There are plenty of sellers and offers. One just has to post a message on one of the many Facebook groups made for this purpose, and one seller will reach out quickly.
This is how we met a local seller named Chu. He offered us to check different second-hand bikes so that we could choose the one that fits us the best. Common prices usually are between $300 and $350.
I took a semi-automatic bike, and Tom a manual one.
We then left the city towards the coast where we slept in a homestay next to the lovely fisherman village of Mu Nie, next to Phan Tiet, about 180 km East of Saigon.
After we spent some time on the seashore, we went on a five-day road trip through the inland countryside. Following national roads heading North led us through a variety of astonishing landscapes, made of hills, mountains and paddy fields.
While on paper the route is a national road the whole way through, marked in yellow on Google Maps – which indicates it is one of the country’s main roads – its size actually fluctuates greatly: At some point a large highway, it then becomes a narrow mountain road that winds between steep hills only a few kilometers away.
The gap between the virtual and reality led me to a personal thought: In the modern era of travel, Google Maps has replaced all kinds of other maps. Despite a little nostalgia (somehow artificial because I didn't experience it) for the old printed maps so often described in the old travelers’ tales, I must recognize Google’s usefulness.
The maps from the American firm are made even easier to get access as it has become incredibly simple to find a cheap SIM card in perfect working conditions. And Vietnam’s very good 4G coverage does the rest, allowing us to know exactly where we are at any moment in time.
This accessibility put phones at the top of the list of the most important tools for travel.
Indeed, our smartphones provide another option that turned out to be essential: Translation apps!
I am amazed by how much and well Vietnamese people use them. A lot of them use such apps since the very beginning of any conversation, which makes communication a lot easier.
Unlike people in big cities or in tourist spots, like Ho Chi Minh City, which are used to seeing foreigners, residents of rural areas are still unfamiliar with it, and somehow impressed to see strangers far away from the beaten tracks. You can tell they are surprised at first, but most of the time their curiosity turns into kindness very quickly.
Wooden tobacco pipes, Cau May … and traffic accident
Along the way, I noticed some typical Vietnamese objects that are ubiquitous in the country: Many Vietnamese still use wooden pipes to smoke strong local tobacco, very fragrant. And a few meters away, kids and grown-ups would spend hours playing with Sepak Takraw ball, also called Kick Volleyball in English and Cau May in Vietnamese, just like you can regularly see people playing the game in Cambodian streets.
But after one week of riding the Vietnamese roads, as we were approaching the coastal city of Hoi Han, an unexpected event happened.

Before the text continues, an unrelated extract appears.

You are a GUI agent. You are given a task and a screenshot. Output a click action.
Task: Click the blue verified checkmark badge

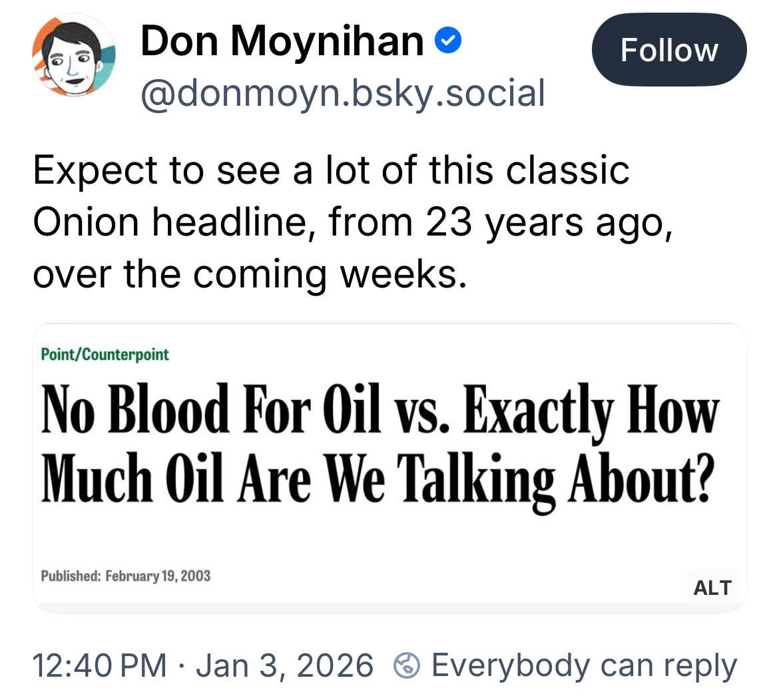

As we were going down a small mountain road, my motorbike's brakes started malfunctioning. Despite being aware of the delicate situation I was in, and trying my best to come out of it unscathed, a damaged turn on the road, full of gravel, sealed the fate of my road trip.
As I was turning, my front wheel got stuck in the gravel, which caused the motorcycle to fall, with me on it.
Be reassured, I got no bone broken in the accident and came out with only minor injuries. But the fall was quite a shock.
Fortunately enough, a local health center was close by. My friend and some people passing by brought me to it. There, a nurse provided me with first aid and disinfected my wounds.
After recovering from the shock, I realized how lucky I was not to be in a more serious condition. My motorbike didn’t have the same chance: Reduced to pieces during the accident, it was no longer usable to go any further.
While this means the end of the road trip for me, it doesn’t mean the end of the journey. Far from it.
We took Tom’s bike to reach the nearest city with a decent hospital, where I stayed for a few days, to rest and heal.
Despite the accident and the fear it caused, we feel lucky and fortunate. Even though the road trip is over, the travel will continue, in different ways and meanings.